§ **TASK PROMPT**
Your answer must be the exact lines of the listing below that run from the line with "The height and" to the line with "Open Cookies and other site data arrow", ends included, and no pictures.

*** INFORMATION PROVIDED ***

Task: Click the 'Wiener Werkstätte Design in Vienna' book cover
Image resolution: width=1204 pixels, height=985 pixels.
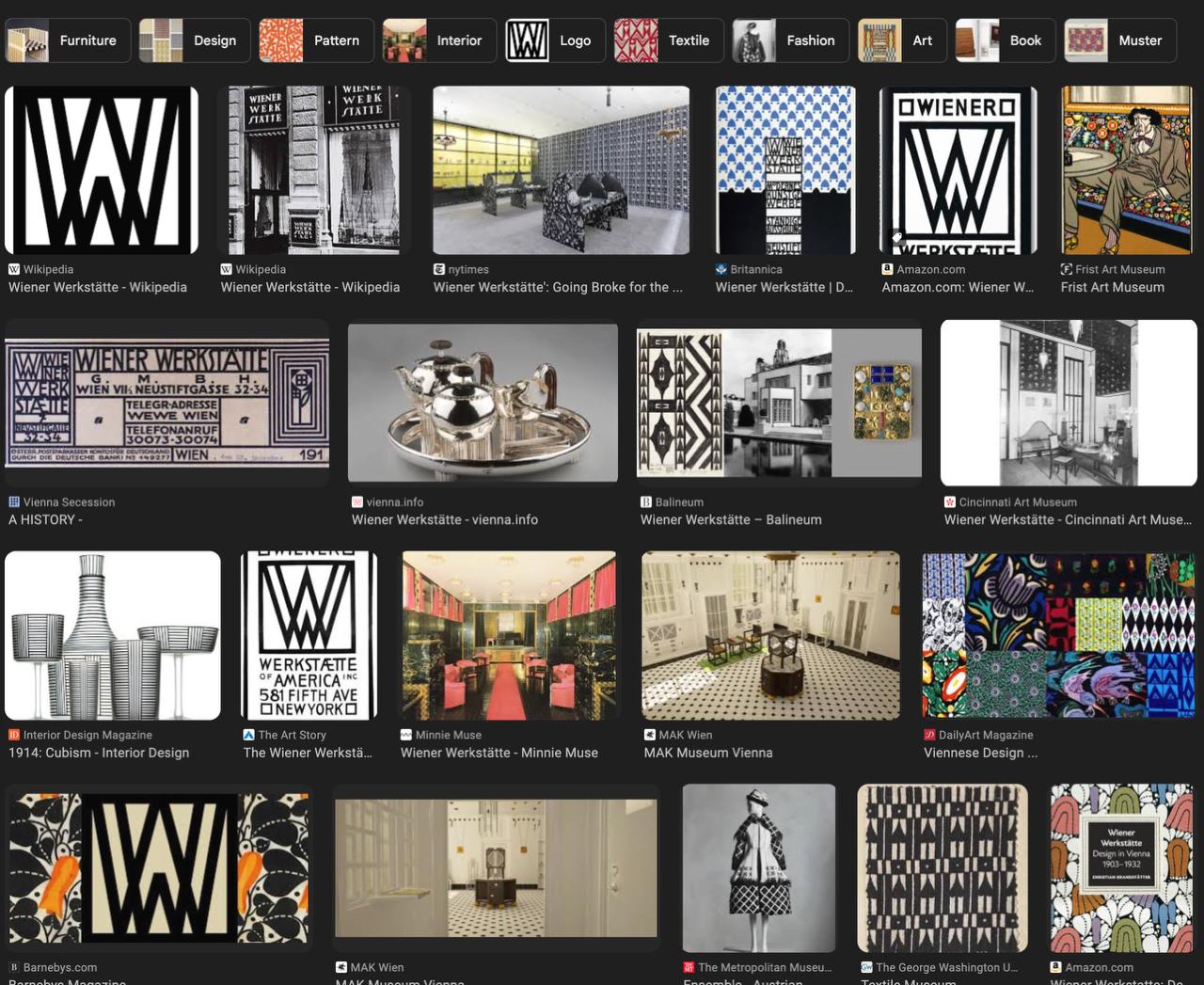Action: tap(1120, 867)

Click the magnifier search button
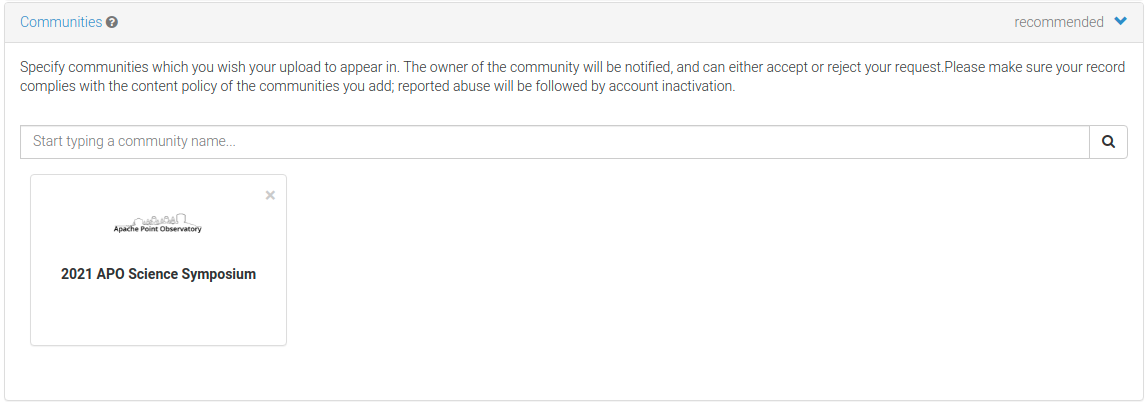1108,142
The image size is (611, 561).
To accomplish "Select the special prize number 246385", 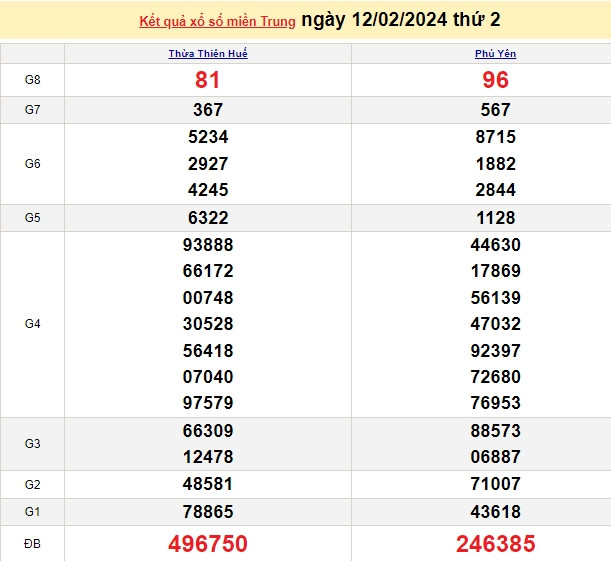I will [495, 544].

*** End of INFORMATION PROVIDED ***
*** INFORMATION PROVIDED ***

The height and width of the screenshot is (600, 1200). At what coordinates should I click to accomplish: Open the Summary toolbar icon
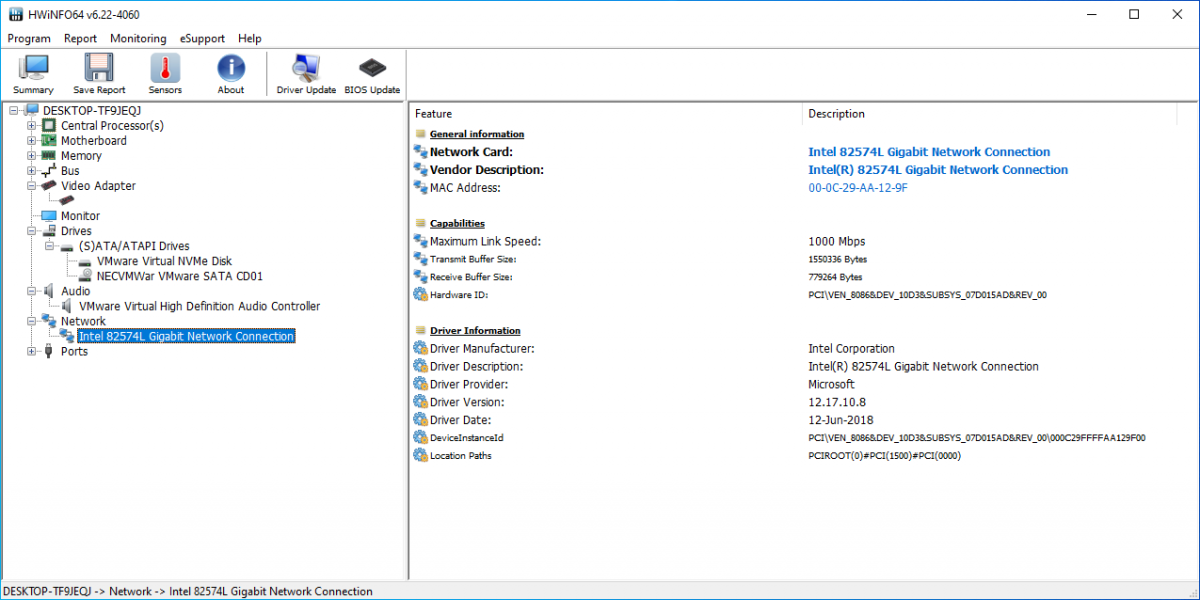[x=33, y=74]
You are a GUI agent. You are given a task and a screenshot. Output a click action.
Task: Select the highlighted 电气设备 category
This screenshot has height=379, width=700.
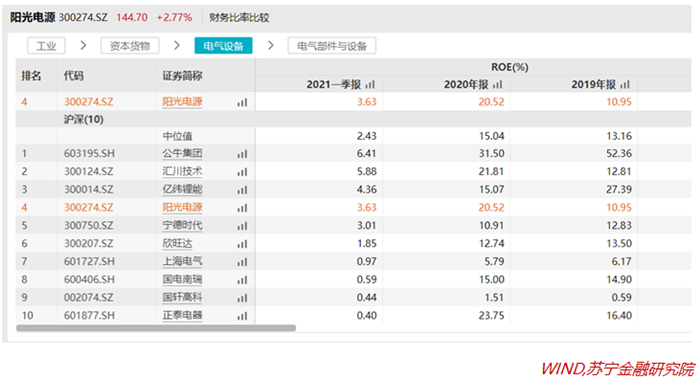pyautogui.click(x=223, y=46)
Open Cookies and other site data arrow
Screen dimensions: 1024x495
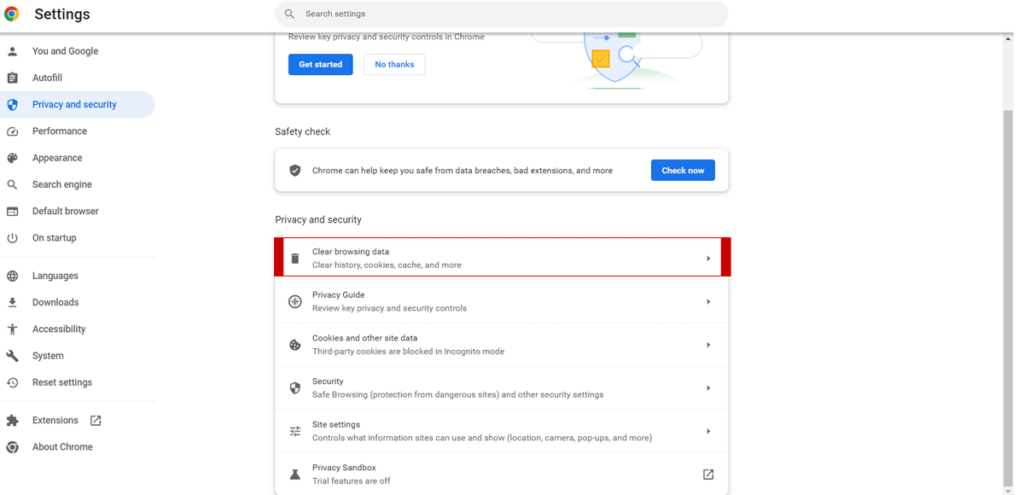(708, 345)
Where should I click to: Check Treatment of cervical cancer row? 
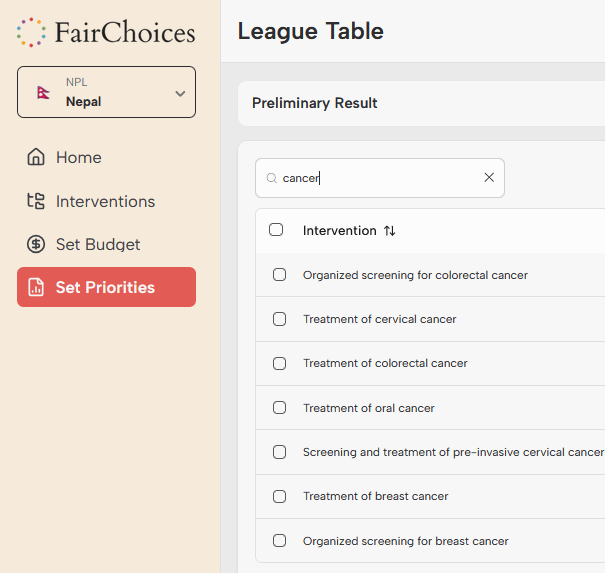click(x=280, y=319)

*** End of INFORMATION PROVIDED ***
*** INFORMATION PROVIDED ***

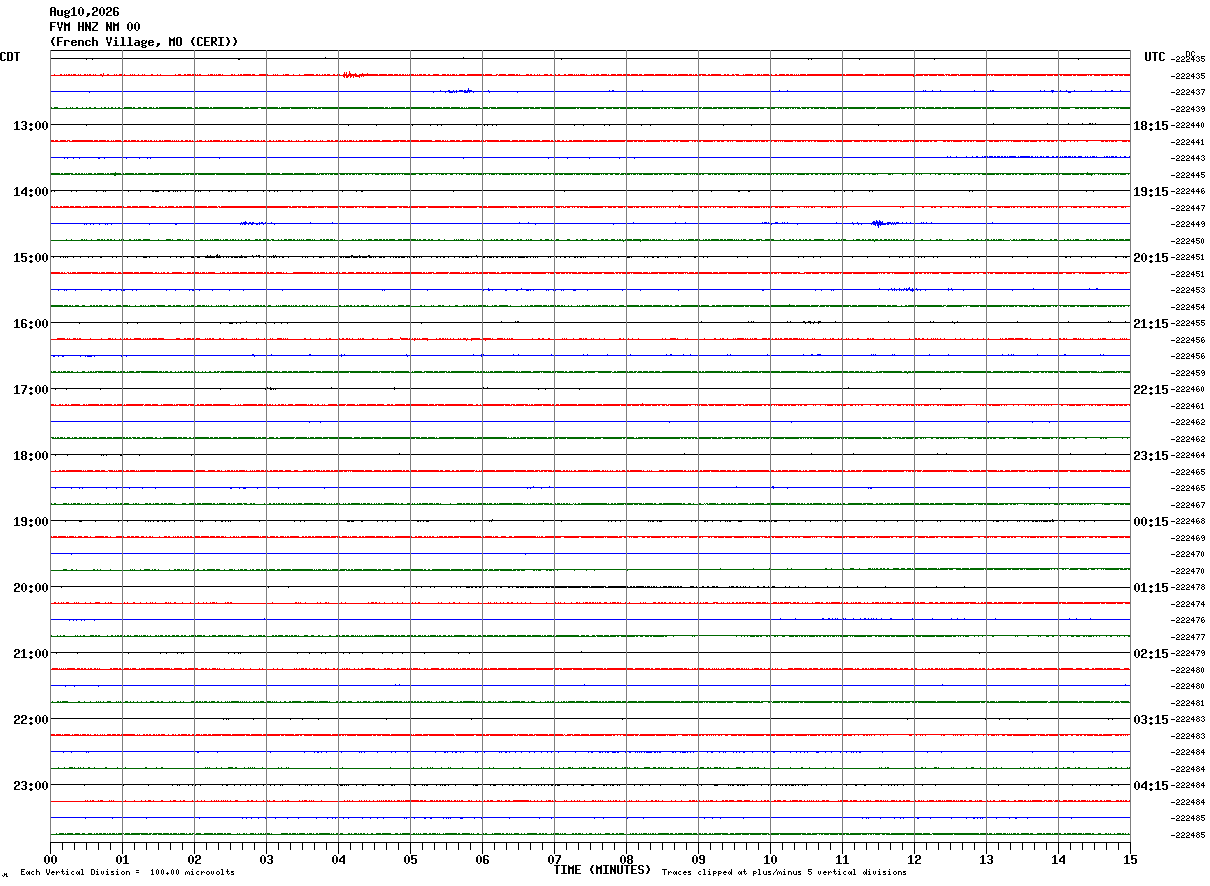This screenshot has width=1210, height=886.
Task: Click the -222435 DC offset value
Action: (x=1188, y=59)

*** End of INFORMATION PROVIDED ***

§ **COMPLETED EXERCISE**
The height and width of the screenshot is (600, 1200). At what coordinates should I click to accomplish: Open the Summary toolbar icon
[x=33, y=74]
You are a GUI agent. You are given a task and a screenshot. Output a click action.
Task: Select the highlighted 电气设备 category
This screenshot has height=379, width=700.
pyautogui.click(x=223, y=46)
Open Cookies and other site data arrow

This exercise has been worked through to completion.